French bank Societe Generale (SOGN.PA) posted on Thursday higher third-quarter earnings, beating estimates, supported by strong revenue from corporate and investment banking and lower bad loans and also appointed a new financial chief.
Earnings at SocGen mirror those of U.S. and European competitors who slashed provisions for COVID-19 losses on a global economic rebound. A record wave of dealmaking and financing activities also bolstered results for lenders such as Goldman Sachs (GS.N) and JPMorgan (JPM.N).
France’s third-largest listed lender, after BNP Paribas (BNPP.PA) and Credit Agricole SA (CAGR.PA), said its net income nearly doubled in the reported quarter to 1.6 billion euros ($1.85 billion) from 862 million euros a year ago, and beat mean forecast for 952 million euros in a poll of analysts compiled by Refinitiv.
The lender improved its 2021 outlook for provisions. It now expects cost of risk, which reflects the level of provisioning against bad loans, not to exceed 20 basis points this year against a previous forecast of between 20 and 25 basis points.
In the third quarter, provisions decreased by 62.2%, while revenue grew 14.9% to 6.67 billion euros, above the 5.85 billion euros forecast by analysts.

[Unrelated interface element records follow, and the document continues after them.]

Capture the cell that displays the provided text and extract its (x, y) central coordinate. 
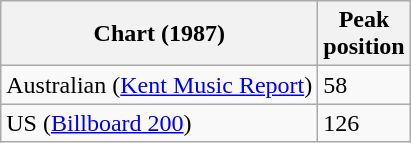
Chart (1987) (160, 34)
58 (364, 85)
US (Billboard 200) (160, 123)
126 (364, 123)
Australian (Kent Music Report) (160, 85)
Peakposition (364, 34)
Output the [X, Y] coordinate of the center of the cell containing the given text.  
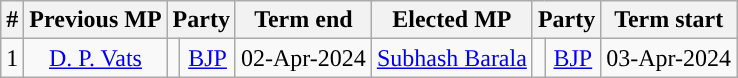
# [12, 20]
D. P. Vats [96, 58]
1 [12, 58]
03-Apr-2024 [669, 58]
Term end [303, 20]
Term start [669, 20]
Subhash Barala [452, 58]
Previous MP [96, 20]
Elected MP [452, 20]
02-Apr-2024 [303, 58]
Return (x, y) of the center of cell containing provided text 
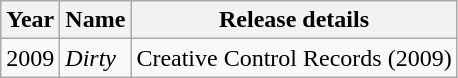
Year (30, 20)
Name (96, 20)
Release details (294, 20)
Dirty (96, 58)
Creative Control Records (2009) (294, 58)
2009 (30, 58)
Detect which cell encompasses the target text, then output its (x, y) center coordinate. 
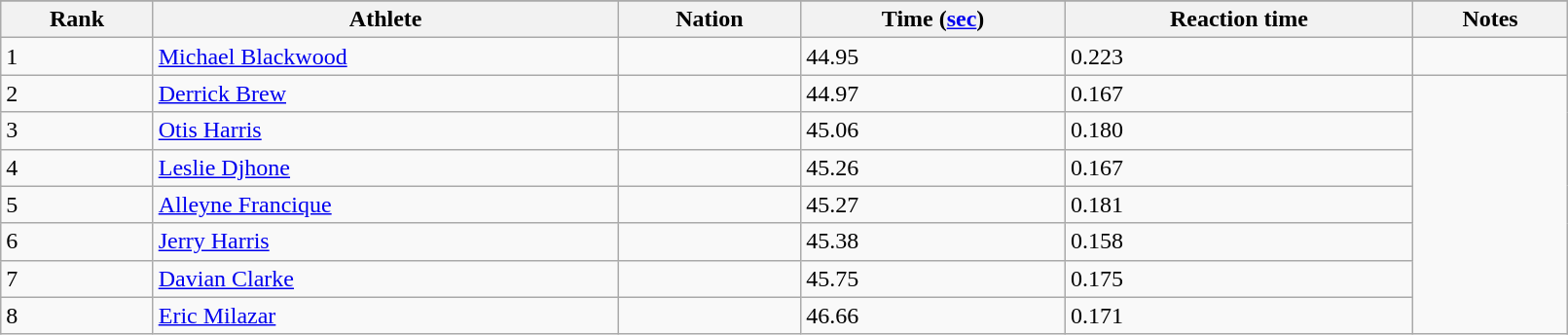
44.95 (933, 56)
Michael Blackwood (385, 56)
0.223 (1240, 56)
45.27 (933, 204)
Athlete (385, 19)
Reaction time (1240, 19)
45.38 (933, 241)
Rank (77, 19)
Alleyne Francique (385, 204)
6 (77, 241)
45.75 (933, 278)
Time (sec) (933, 19)
Eric Milazar (385, 315)
3 (77, 130)
4 (77, 167)
45.26 (933, 167)
Jerry Harris (385, 241)
Derrick Brew (385, 93)
Notes (1490, 19)
0.181 (1240, 204)
5 (77, 204)
44.97 (933, 93)
45.06 (933, 130)
Nation (709, 19)
0.171 (1240, 315)
Otis Harris (385, 130)
Leslie Djhone (385, 167)
0.180 (1240, 130)
1 (77, 56)
8 (77, 315)
0.158 (1240, 241)
2 (77, 93)
Davian Clarke (385, 278)
0.175 (1240, 278)
46.66 (933, 315)
7 (77, 278)
Scan for the cell matching the given text and deliver its [X, Y] coordinate at center. 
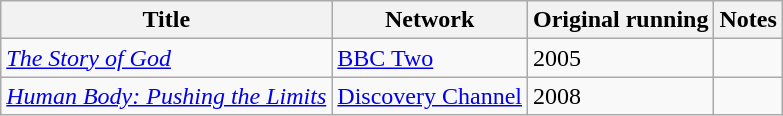
Discovery Channel [430, 96]
Title [166, 20]
2008 [620, 96]
Original running [620, 20]
Notes [748, 20]
Human Body: Pushing the Limits [166, 96]
BBC Two [430, 58]
The Story of God [166, 58]
2005 [620, 58]
Network [430, 20]
Find where the given text appears and provide that cell's center as (x, y) coordinate. 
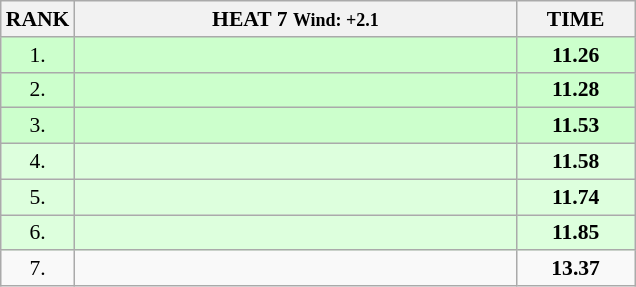
11.28 (576, 90)
11.58 (576, 162)
TIME (576, 19)
11.85 (576, 233)
HEAT 7 Wind: +2.1 (295, 19)
1. (38, 55)
11.53 (576, 126)
5. (38, 197)
6. (38, 233)
4. (38, 162)
2. (38, 90)
RANK (38, 19)
11.26 (576, 55)
3. (38, 126)
13.37 (576, 269)
7. (38, 269)
11.74 (576, 197)
Find where the given text appears and provide that cell's center as [x, y] coordinate. 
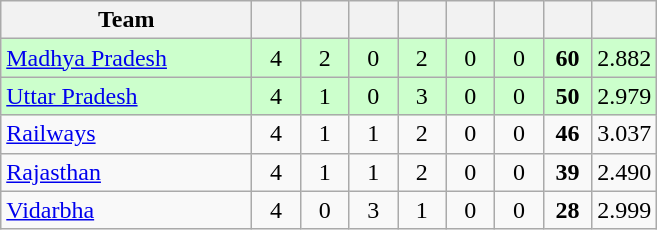
39 [568, 172]
46 [568, 134]
Madhya Pradesh [126, 58]
60 [568, 58]
28 [568, 210]
50 [568, 96]
2.882 [624, 58]
Rajasthan [126, 172]
Vidarbha [126, 210]
2.999 [624, 210]
3.037 [624, 134]
Railways [126, 134]
2.490 [624, 172]
Team [126, 20]
Uttar Pradesh [126, 96]
2.979 [624, 96]
Detect which cell encompasses the target text, then output its [x, y] center coordinate. 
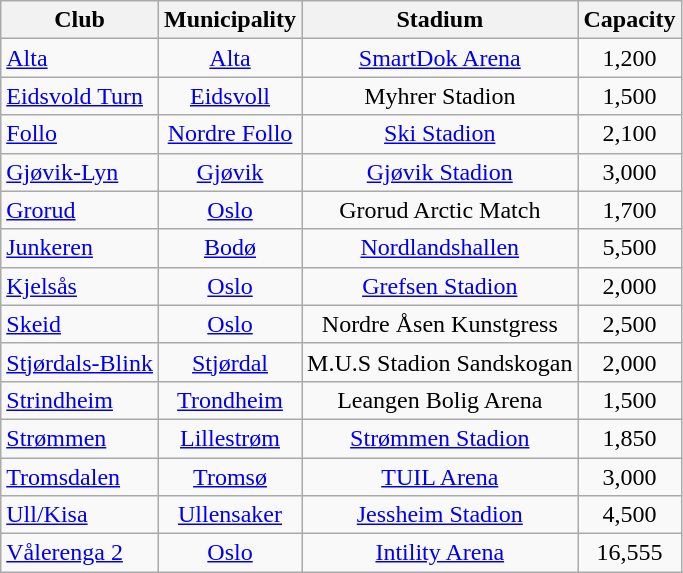
Myhrer Stadion [440, 96]
TUIL Arena [440, 477]
Stjørdals-Blink [80, 362]
Grorud [80, 210]
Club [80, 20]
Nordlandshallen [440, 248]
Nordre Follo [230, 134]
Gjøvik [230, 172]
2,100 [630, 134]
2,500 [630, 324]
Bodø [230, 248]
Stjørdal [230, 362]
Kjelsås [80, 286]
Nordre Åsen Kunstgress [440, 324]
Trondheim [230, 400]
Gjøvik-Lyn [80, 172]
1,700 [630, 210]
5,500 [630, 248]
Stadium [440, 20]
Eidsvold Turn [80, 96]
Municipality [230, 20]
Eidsvoll [230, 96]
Ullensaker [230, 515]
Intility Arena [440, 553]
Strømmen [80, 438]
Gjøvik Stadion [440, 172]
Skeid [80, 324]
Strindheim [80, 400]
Capacity [630, 20]
M.U.S Stadion Sandskogan [440, 362]
Grefsen Stadion [440, 286]
Grorud Arctic Match [440, 210]
4,500 [630, 515]
Follo [80, 134]
1,200 [630, 58]
Vålerenga 2 [80, 553]
Ski Stadion [440, 134]
Lillestrøm [230, 438]
Tromsdalen [80, 477]
1,850 [630, 438]
16,555 [630, 553]
Strømmen Stadion [440, 438]
Leangen Bolig Arena [440, 400]
SmartDok Arena [440, 58]
Junkeren [80, 248]
Jessheim Stadion [440, 515]
Tromsø [230, 477]
Ull/Kisa [80, 515]
For the text-containing cell, return its midpoint in (x, y) coordinate format. 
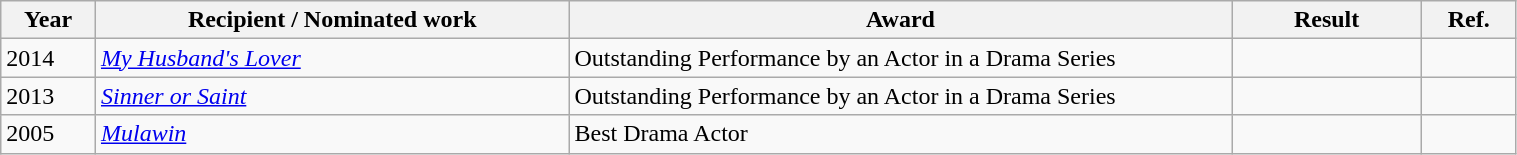
My Husband's Lover (332, 58)
Year (48, 20)
2005 (48, 134)
Sinner or Saint (332, 96)
Award (900, 20)
Result (1326, 20)
2013 (48, 96)
2014 (48, 58)
Mulawin (332, 134)
Recipient / Nominated work (332, 20)
Ref. (1468, 20)
Best Drama Actor (900, 134)
Return the (x, y) coordinate for the center point of the cell that contains the specified text.  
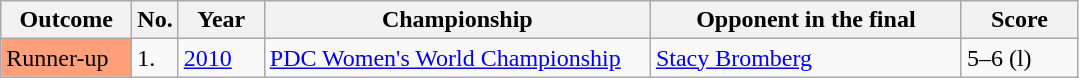
2010 (221, 58)
No. (155, 20)
Outcome (66, 20)
Championship (457, 20)
Opponent in the final (806, 20)
Score (1019, 20)
5–6 (l) (1019, 58)
Runner-up (66, 58)
Stacy Bromberg (806, 58)
1. (155, 58)
Year (221, 20)
PDC Women's World Championship (457, 58)
Locate the cell with the specified text and output its (x, y) center coordinate. 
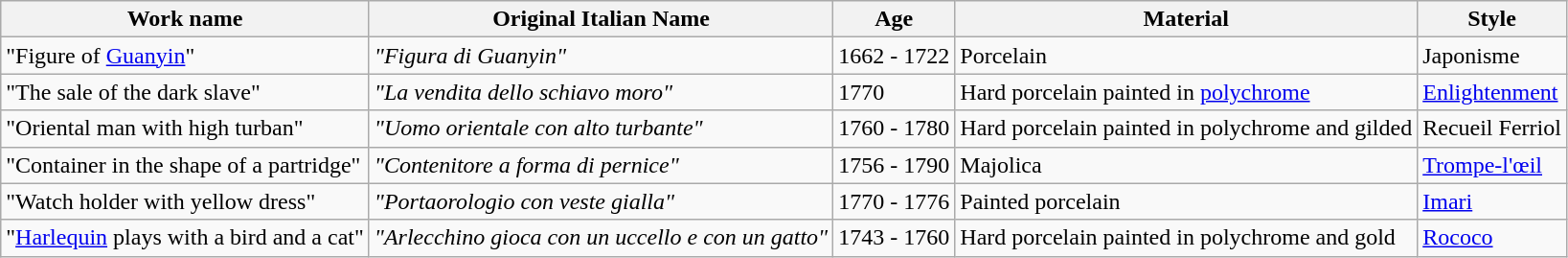
"La vendita dello schiavo moro" (601, 92)
"Watch holder with yellow dress" (186, 201)
Rococo (1492, 238)
Age (895, 19)
"Figura di Guanyin" (601, 56)
1756 - 1790 (895, 165)
Enlightenment (1492, 92)
Porcelain (1186, 56)
Hard porcelain painted in polychrome and gilded (1186, 128)
Original Italian Name (601, 19)
Work name (186, 19)
"Oriental man with high turban" (186, 128)
1760 - 1780 (895, 128)
Hard porcelain painted in polychrome (1186, 92)
Japonisme (1492, 56)
"Contenitore a forma di pernice" (601, 165)
"Arlecchino gioca con un uccello e con un gatto" (601, 238)
"Harlequin plays with a bird and a cat" (186, 238)
1662 - 1722 (895, 56)
1770 (895, 92)
Hard porcelain painted in polychrome and gold (1186, 238)
"The sale of the dark slave" (186, 92)
Style (1492, 19)
Material (1186, 19)
"Figure of Guanyin" (186, 56)
Imari (1492, 201)
Recueil Ferriol (1492, 128)
"Container in the shape of a partridge" (186, 165)
Trompe-l'œil (1492, 165)
1743 - 1760 (895, 238)
Majolica (1186, 165)
1770 - 1776 (895, 201)
"Uomo orientale con alto turbante" (601, 128)
"Portaorologio con veste gialla" (601, 201)
Painted porcelain (1186, 201)
Search for the cell housing the specified text and yield its [X, Y] center coordinate. 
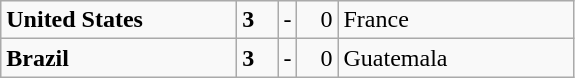
Brazil [119, 58]
Guatemala [456, 58]
United States [119, 20]
France [456, 20]
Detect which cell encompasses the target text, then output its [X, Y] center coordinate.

SocGen said in a statement it was launching a share buyback programme of about 470 million euros.
Revenue in equity trading was up 53% in the third quarter while revenue in advisory and financing rose by 31%.
SocGen’s Chief Financial Officer William Kadouch-Chassaing will leave the bank by the end of this month, and be replaced by current deputy financial chief Claire Dumas from Dec. 1, the lender confirmed in a separate statement.
Dumas, a former Deloitte auditor, joined SocGen in 1998 and has been the bank’s deputy CFO since September 2017.
Kadouch-Chassaing, 52, will join French investment firm Eurazeo (EURA.PA) to succeed Philippe Audouin as CFO and head of strategy from March 2022, Eurazeo said.